Look below for the line that contains "News (670, 2125)", then copy it and each following line exactly, through and including the line that contains "Submit a Testimonial (67, 2086)".

**Records drawn from a dataset:**
——
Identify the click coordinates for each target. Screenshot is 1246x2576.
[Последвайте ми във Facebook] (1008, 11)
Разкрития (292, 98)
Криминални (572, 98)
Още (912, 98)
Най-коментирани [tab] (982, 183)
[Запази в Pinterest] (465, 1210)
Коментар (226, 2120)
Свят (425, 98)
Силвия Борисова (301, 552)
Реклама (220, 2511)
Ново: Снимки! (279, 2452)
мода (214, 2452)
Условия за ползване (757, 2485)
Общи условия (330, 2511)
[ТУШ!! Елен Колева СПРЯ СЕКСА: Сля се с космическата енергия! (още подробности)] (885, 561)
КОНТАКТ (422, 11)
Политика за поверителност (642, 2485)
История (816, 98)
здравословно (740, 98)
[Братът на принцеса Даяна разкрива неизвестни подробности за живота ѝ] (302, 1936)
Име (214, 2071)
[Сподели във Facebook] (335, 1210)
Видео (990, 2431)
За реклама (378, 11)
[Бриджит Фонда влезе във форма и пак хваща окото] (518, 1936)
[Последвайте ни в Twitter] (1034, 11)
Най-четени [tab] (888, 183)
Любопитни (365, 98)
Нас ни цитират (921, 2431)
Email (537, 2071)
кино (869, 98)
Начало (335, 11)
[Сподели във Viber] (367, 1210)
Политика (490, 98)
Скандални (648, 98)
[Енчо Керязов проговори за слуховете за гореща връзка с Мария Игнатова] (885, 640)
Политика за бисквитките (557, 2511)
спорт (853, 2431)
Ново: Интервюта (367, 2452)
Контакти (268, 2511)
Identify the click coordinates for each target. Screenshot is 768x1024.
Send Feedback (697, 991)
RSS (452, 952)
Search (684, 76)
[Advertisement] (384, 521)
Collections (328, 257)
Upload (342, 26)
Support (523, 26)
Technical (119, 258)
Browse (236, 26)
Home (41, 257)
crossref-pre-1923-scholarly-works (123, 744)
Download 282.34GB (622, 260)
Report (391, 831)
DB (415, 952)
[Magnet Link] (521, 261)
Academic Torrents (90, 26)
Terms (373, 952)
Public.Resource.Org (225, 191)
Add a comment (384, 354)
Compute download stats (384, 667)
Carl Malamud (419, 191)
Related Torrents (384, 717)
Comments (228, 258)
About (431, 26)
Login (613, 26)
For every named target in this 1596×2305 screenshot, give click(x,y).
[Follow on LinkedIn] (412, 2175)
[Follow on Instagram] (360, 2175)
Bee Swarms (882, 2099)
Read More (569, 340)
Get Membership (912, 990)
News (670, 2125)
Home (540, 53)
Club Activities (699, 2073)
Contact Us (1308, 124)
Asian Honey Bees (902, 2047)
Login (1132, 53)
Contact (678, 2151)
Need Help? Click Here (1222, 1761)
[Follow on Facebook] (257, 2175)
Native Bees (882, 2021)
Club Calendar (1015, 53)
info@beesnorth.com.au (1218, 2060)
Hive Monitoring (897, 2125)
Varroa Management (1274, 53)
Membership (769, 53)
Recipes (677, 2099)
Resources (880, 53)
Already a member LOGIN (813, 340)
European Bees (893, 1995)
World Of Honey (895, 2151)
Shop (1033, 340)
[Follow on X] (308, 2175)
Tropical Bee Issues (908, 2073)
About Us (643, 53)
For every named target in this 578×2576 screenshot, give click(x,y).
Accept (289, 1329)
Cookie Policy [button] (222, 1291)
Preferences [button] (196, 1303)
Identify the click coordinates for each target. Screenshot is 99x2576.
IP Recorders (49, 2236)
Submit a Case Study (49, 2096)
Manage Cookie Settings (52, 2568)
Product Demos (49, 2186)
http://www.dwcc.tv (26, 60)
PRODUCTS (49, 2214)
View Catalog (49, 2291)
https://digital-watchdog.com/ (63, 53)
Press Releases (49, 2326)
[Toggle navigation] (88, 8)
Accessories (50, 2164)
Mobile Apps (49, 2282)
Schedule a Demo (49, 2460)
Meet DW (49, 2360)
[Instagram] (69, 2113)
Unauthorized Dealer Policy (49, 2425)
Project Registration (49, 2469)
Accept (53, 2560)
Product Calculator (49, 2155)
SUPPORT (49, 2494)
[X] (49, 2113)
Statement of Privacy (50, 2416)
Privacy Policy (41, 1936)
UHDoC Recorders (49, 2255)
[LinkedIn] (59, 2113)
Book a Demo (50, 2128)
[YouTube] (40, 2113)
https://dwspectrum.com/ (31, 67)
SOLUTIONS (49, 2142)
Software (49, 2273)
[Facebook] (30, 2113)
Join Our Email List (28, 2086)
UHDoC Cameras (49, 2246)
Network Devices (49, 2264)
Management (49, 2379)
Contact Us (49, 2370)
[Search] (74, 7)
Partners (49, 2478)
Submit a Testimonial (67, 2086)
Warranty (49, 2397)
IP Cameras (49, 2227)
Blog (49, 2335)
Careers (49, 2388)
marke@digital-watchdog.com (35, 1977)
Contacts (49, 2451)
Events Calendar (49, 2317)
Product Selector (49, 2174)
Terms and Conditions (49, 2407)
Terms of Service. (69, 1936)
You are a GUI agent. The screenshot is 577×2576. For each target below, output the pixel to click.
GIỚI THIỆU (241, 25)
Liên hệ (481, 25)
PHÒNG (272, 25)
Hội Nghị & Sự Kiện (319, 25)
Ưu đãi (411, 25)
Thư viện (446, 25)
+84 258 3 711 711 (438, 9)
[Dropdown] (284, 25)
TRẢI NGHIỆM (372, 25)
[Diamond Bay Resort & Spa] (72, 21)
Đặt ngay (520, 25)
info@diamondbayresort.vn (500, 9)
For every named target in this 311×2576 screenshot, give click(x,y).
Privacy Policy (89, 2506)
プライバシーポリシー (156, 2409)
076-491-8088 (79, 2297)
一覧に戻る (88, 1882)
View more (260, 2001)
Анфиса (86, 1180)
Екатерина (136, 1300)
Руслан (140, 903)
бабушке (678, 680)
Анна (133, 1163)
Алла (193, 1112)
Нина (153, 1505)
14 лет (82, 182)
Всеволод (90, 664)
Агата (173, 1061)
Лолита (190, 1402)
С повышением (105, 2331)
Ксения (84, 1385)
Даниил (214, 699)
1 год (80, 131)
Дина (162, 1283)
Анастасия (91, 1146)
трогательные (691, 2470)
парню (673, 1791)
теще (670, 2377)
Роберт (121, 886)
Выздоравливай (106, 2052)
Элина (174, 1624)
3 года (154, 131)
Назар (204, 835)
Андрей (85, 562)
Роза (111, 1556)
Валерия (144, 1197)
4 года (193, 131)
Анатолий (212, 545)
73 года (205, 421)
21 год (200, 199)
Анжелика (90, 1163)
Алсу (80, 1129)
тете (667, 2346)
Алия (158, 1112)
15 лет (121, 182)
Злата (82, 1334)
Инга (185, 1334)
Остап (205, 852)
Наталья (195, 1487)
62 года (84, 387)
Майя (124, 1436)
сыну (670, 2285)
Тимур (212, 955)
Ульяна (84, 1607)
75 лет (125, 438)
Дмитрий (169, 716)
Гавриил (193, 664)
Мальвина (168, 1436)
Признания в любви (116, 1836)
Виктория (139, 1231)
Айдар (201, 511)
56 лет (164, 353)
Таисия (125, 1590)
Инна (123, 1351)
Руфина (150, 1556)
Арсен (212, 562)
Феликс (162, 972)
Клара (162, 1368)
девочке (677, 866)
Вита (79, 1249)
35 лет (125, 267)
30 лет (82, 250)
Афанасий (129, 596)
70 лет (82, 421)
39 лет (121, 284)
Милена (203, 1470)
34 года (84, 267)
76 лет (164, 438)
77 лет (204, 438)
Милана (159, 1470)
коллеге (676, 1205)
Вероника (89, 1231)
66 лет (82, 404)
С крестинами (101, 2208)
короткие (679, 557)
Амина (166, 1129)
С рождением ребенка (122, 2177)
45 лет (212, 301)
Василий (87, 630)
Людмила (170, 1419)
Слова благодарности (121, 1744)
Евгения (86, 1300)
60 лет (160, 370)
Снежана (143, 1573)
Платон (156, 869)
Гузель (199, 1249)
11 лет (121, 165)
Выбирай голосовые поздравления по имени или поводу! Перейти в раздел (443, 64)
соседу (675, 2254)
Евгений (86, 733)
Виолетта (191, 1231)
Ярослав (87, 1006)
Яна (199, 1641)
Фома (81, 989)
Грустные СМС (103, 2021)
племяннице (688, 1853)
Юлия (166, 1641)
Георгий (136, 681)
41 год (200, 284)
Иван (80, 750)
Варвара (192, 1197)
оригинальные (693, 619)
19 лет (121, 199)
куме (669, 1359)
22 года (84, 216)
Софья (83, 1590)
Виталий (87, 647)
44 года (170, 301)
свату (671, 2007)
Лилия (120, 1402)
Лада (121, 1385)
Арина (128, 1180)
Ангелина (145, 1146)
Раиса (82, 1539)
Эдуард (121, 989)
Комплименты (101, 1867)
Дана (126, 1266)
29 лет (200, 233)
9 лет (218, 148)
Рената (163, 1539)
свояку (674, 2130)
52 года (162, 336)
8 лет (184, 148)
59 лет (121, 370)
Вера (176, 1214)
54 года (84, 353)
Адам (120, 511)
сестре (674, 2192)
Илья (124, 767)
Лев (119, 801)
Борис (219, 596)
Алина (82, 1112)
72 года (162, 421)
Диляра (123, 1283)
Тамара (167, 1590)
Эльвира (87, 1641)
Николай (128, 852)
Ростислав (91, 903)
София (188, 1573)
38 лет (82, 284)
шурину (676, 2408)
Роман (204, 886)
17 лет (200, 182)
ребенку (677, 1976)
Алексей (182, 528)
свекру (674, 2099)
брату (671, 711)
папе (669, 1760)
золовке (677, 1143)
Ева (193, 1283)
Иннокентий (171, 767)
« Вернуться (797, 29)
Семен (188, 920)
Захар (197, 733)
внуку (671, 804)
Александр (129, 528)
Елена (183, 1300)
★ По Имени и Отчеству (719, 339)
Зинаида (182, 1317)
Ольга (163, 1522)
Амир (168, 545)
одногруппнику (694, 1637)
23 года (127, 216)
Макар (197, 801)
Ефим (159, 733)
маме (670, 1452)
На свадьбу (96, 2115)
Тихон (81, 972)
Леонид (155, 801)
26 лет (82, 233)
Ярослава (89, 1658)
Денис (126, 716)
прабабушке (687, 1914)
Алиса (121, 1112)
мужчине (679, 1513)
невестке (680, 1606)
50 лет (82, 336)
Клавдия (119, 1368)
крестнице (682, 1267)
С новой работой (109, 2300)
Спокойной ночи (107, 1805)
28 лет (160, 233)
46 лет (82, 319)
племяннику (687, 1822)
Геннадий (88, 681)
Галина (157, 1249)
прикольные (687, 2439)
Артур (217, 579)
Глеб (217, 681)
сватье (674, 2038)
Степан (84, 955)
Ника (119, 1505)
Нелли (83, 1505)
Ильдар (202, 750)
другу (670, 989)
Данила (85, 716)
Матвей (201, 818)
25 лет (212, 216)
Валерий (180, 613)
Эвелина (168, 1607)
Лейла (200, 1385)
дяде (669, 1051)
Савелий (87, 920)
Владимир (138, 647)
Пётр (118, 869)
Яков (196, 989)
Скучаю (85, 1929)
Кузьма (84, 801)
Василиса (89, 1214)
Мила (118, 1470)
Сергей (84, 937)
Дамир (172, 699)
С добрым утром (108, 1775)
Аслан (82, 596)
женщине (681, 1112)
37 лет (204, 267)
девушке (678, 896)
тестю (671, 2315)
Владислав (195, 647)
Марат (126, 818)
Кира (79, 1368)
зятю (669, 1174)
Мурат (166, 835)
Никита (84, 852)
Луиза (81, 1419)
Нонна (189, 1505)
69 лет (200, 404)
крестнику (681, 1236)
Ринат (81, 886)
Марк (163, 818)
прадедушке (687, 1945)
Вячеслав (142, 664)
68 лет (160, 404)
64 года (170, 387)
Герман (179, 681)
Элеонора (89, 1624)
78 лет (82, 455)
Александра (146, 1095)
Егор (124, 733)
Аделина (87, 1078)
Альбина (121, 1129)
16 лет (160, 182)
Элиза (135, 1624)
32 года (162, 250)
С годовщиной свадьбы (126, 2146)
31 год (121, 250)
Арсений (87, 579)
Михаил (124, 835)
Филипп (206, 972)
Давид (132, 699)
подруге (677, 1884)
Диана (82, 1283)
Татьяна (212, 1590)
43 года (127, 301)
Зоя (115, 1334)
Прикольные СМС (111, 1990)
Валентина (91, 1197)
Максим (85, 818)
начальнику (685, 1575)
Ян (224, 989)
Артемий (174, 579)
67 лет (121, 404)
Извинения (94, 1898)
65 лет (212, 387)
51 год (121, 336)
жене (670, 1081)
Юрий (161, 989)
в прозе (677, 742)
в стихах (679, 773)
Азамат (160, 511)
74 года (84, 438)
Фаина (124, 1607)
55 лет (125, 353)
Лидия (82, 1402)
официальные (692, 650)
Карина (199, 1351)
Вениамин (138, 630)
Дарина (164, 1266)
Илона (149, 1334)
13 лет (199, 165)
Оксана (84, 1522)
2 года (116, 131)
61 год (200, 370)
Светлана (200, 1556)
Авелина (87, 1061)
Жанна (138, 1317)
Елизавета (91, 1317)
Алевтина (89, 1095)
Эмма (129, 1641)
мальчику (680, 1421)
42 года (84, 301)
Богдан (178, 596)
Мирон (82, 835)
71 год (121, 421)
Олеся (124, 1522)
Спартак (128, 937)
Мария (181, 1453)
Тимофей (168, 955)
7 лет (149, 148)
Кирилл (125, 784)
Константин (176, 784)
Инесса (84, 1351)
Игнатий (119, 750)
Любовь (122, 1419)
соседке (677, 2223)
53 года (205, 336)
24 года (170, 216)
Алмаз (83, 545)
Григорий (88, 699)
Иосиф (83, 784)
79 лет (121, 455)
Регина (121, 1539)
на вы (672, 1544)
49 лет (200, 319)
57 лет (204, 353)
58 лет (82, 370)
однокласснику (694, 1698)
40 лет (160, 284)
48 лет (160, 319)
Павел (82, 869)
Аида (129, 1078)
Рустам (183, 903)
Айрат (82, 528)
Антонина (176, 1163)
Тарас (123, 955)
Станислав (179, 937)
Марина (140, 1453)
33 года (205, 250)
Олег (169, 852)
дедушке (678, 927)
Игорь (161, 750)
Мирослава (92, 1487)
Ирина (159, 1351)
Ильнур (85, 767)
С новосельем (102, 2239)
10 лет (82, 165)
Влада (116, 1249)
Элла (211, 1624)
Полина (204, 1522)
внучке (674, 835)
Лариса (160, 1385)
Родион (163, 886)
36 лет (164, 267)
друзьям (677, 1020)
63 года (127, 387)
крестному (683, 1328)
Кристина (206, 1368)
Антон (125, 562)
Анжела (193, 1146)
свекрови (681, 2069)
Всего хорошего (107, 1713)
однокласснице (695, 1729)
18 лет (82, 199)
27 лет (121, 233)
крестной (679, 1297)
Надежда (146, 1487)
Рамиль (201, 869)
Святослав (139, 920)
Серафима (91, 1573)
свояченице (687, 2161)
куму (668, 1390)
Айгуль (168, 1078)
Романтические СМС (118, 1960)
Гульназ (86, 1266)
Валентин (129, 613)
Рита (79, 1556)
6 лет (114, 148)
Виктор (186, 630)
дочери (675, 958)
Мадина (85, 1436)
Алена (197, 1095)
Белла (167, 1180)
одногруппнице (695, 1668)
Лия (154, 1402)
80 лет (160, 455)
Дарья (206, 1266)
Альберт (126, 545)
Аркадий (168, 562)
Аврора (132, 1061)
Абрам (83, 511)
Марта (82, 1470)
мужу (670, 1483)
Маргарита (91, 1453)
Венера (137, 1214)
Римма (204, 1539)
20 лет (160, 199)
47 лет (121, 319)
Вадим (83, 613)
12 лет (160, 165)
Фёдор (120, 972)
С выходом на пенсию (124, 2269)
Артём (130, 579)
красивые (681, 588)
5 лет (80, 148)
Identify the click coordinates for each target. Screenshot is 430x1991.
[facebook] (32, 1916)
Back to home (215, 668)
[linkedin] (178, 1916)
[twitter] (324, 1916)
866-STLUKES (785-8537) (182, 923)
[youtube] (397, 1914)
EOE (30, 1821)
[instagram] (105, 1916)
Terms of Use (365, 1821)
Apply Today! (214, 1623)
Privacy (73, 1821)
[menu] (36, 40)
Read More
——
**Output for this task:**
News (670, 2125)
Home (540, 53)
Club Activities (699, 2073)
Contact Us (1308, 124)
Asian Honey Bees (902, 2047)
Login (1132, 53)
Contact (678, 2151)
Need Help? Click Here (1222, 1761)
[Follow on Facebook] (257, 2175)
Native Bees (882, 2021)
Club Calendar (1015, 53)
info@beesnorth.com.au (1218, 2060)
Hive Monitoring (897, 2125)
Varroa Management (1274, 53)
Membership (769, 53)
Recipes (677, 2099)
Resources (880, 53)
Already a member LOGIN (813, 340)
European Bees (893, 1995)
World Of Honey (895, 2151)
Shop (1033, 340)
[Follow on X] (308, 2175)
Tropical Bee Issues (908, 2073)
About Us (643, 53)
For every named target in this 578×2576 screenshot, give click(x,y).
Accept (289, 1329)
Cookie Policy [button] (222, 1291)
Preferences [button] (196, 1303)
Identify the click coordinates for each target. Screenshot is 99x2576.
IP Recorders (49, 2236)
Submit a Case Study (49, 2096)
Manage Cookie Settings (52, 2568)
Product Demos (49, 2186)
http://www.dwcc.tv (26, 60)
PRODUCTS (49, 2214)
View Catalog (49, 2291)
https://digital-watchdog.com/ (63, 53)
Press Releases (49, 2326)
[Toggle navigation] (88, 8)
Accessories (50, 2164)
Mobile Apps (49, 2282)
Schedule a Demo (49, 2460)
Meet DW (49, 2360)
[Instagram] (69, 2113)
Unauthorized Dealer Policy (49, 2425)
Project Registration (49, 2469)
Accept (53, 2560)
Product Calculator (49, 2155)
SUPPORT (49, 2494)
[X] (49, 2113)
Statement of Privacy (50, 2416)
Privacy Policy (41, 1936)
UHDoC Recorders (49, 2255)
[LinkedIn] (59, 2113)
Book a Demo (50, 2128)
[YouTube] (40, 2113)
https://dwspectrum.com/ (31, 67)
SOLUTIONS (49, 2142)
Software (49, 2273)
[Facebook] (30, 2113)
Join Our Email List (28, 2086)
UHDoC Cameras (49, 2246)
Network Devices (49, 2264)
Management (49, 2379)
Contact Us (49, 2370)
[Search] (74, 7)
Partners (49, 2478)
Submit a Testimonial (67, 2086)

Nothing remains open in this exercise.